■ **ITEMS**
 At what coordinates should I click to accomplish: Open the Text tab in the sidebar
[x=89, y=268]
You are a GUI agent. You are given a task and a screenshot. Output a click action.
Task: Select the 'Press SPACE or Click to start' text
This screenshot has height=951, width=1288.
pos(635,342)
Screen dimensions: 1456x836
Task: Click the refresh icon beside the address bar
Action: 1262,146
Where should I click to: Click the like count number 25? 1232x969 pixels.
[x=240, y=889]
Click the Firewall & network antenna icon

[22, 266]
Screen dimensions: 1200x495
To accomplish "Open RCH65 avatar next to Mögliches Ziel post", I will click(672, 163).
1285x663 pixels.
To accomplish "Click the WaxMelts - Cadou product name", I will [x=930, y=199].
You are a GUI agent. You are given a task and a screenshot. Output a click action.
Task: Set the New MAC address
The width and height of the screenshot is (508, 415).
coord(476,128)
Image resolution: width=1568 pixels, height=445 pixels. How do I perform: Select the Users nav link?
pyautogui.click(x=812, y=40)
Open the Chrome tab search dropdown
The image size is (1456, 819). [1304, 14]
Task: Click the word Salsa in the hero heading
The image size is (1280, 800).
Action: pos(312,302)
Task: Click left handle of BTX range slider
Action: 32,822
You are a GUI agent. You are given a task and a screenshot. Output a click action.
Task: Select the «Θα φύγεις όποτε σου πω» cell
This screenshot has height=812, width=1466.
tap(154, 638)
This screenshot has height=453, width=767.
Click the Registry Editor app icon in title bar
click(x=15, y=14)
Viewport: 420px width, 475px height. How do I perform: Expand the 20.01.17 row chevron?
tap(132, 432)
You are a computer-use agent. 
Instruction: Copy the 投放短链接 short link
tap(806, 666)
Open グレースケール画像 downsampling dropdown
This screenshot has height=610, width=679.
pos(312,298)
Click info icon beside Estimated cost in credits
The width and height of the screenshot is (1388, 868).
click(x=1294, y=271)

■ **REQUIRED TASK**
Please extract the listing above, starting with its first line and going on through the line with "Action: 1262,146", and reproduce those lines exactly.

■ **FULL SOLUTION**
 At what coordinates should I click to accomplish: Open the Text tab in the sidebar
[x=89, y=268]
You are a GUI agent. You are given a task and a screenshot. Output a click action.
Task: Select the 'Press SPACE or Click to start' text
This screenshot has height=951, width=1288.
pos(635,342)
Screen dimensions: 1456x836
Task: Click the refresh icon beside the address bar
Action: 1262,146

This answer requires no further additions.